This is like the "is the Return Value Optimization Correct"
debate? RVO is usually correct,but not always, esp if the copy
constructor has a side effect. But in practice, people want RVO
anyway.

RVO is always correct, even if the copy constructor has a side
effect, because the standard says it is.
 
J

James Kanze

I would believe that an good optimising compiler would recognize that
int a=0;
a=((a=5),4);
cout<<a;
would reduce to
cout<<4;
since assigning (non volatile)int has no side effects. Whether
this is correct by the standard (the C standard at that) there
is probably no consensus.

That's definitly allowed, under the "as if" rule, even if the
expression in question has no undefined behavior, but that's a
separate issue.

The issue with sequence points is more complex. As Kai-Uwe
correctly understands, they only introduce a partial ordering.
I *think* that in this case, the two assignments are ordered,
because the outer assignment requires the results of the rhs,
and there is a sequence point in the expression there. But I'd
ask the question in comp.std.c/comp.std.c++, just to be sure.

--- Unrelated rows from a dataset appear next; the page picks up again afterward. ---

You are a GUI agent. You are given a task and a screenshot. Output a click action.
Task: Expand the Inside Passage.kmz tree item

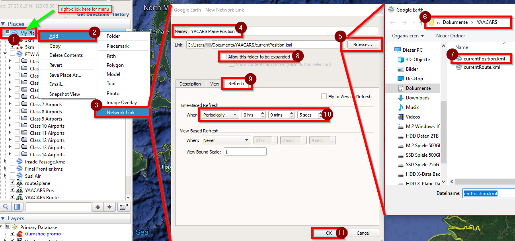(x=5, y=162)
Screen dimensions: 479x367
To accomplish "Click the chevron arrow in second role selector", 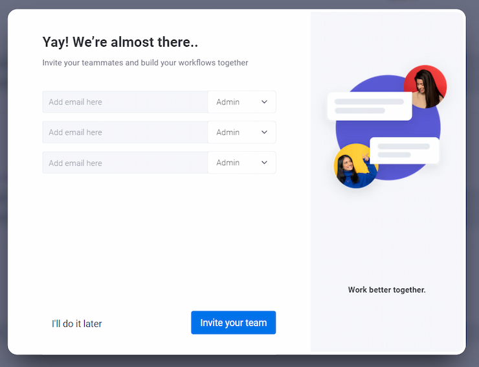I will point(264,132).

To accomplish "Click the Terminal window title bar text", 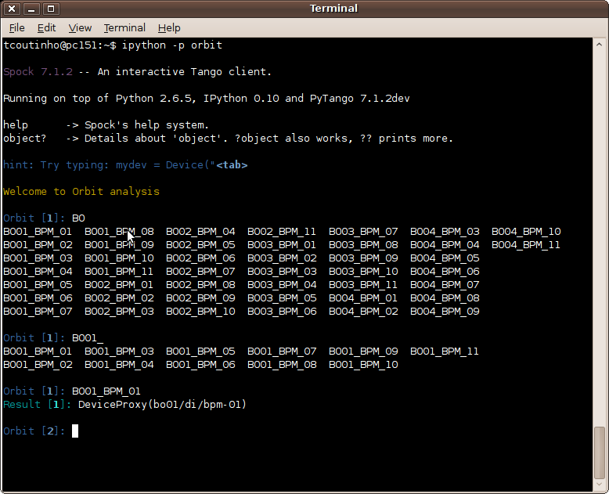I will point(333,9).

Note that in C++, the current draft replaces sequence points
with another concept, in order to be able to define ordering
when threads are involved, so the answer may change in the next
version of the standard.
This is like the "is the Return Value Optimization Correct"
debate? RVO is usually correct,but not always, esp if the copy
constructor has a side effect. But in practice, people want RVO
anyway.

RVO is always correct, even if the copy constructor has a side
effect, because the standard says it is.
 
P

Pete Becker

Note that in C++, the current draft replaces sequence points
with another concept, in order to be able to define ordering
when threads are involved, so the answer may change in the next
version of the standard.

However, the intention was that the new formulation would have the same
semantics as the previous one. The reason for changing the wording was
to provide a better base for the changes needed for multi-threading.
 
J

James Kanze

On 2007-10-15 03:38:49 -0400, James Kanze <[email protected]> said:
However, the intention was that the new formulation would have
the same semantics as the previous one.

Presumably, that only applies to the cases where we know what
the current formulation really means:).
The reason for changing the wording was to provide a better
base for the changes needed for multi-threading.

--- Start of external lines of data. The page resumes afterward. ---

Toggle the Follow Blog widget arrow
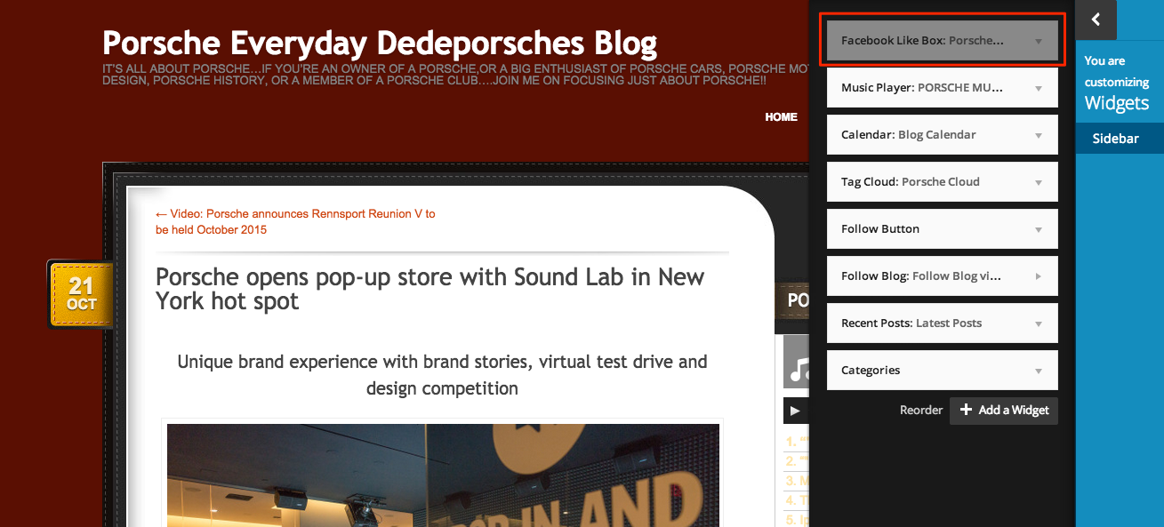The height and width of the screenshot is (527, 1164). click(x=1038, y=276)
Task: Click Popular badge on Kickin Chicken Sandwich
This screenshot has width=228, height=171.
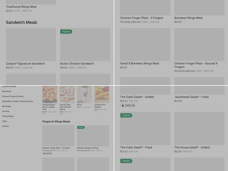Action: click(66, 32)
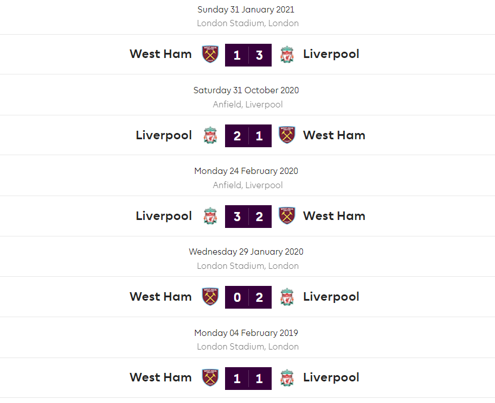
Task: Click West Ham crest in 31 October 2020 match
Action: pyautogui.click(x=287, y=135)

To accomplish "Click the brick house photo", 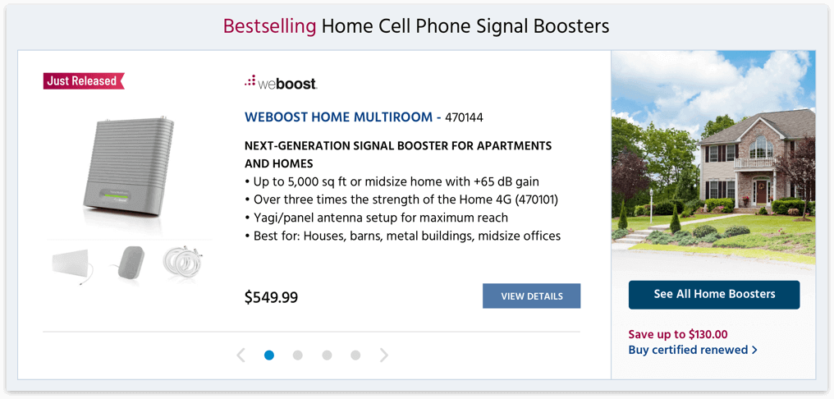I will [713, 161].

That's certainly the motivation, but that shouldn't prevent us
from formulating something more exact and more understandable as
well as well.
 
K

Kai-Uwe Bux

James said:
That's definitly allowed, under the "as if" rule, even if the
expression in question has no undefined behavior, but that's a
separate issue.

The issue with sequence points is more complex. As Kai-Uwe
correctly understands, they only introduce a partial ordering.
I *think* that in this case, the two assignments are ordered,
because the outer assignment requires the results of the rhs,
and there is a sequence point in the expression there.
[snip]

That actually is the core of the matter.

Let me slightly modify the example so that all subexpressions have
side-effects:

int a = 0;
int b = 0;
a = ( ( a = 5 ), ( b = 4 ) );

The comma operator introduces a sequence point that clearly separates

a=5 from b=4

The question at hand is whether this sequence point also separates

a = rhs from a=5


On a more fundamental level, it is the very computational model of C++ about
which I am not sure. It seems to me that there is an 'obvious'
understanding: an expression specifies a computation, the computation has
side-effect and yields a value. The value is not available to take part in
other side-effect before it has been computed.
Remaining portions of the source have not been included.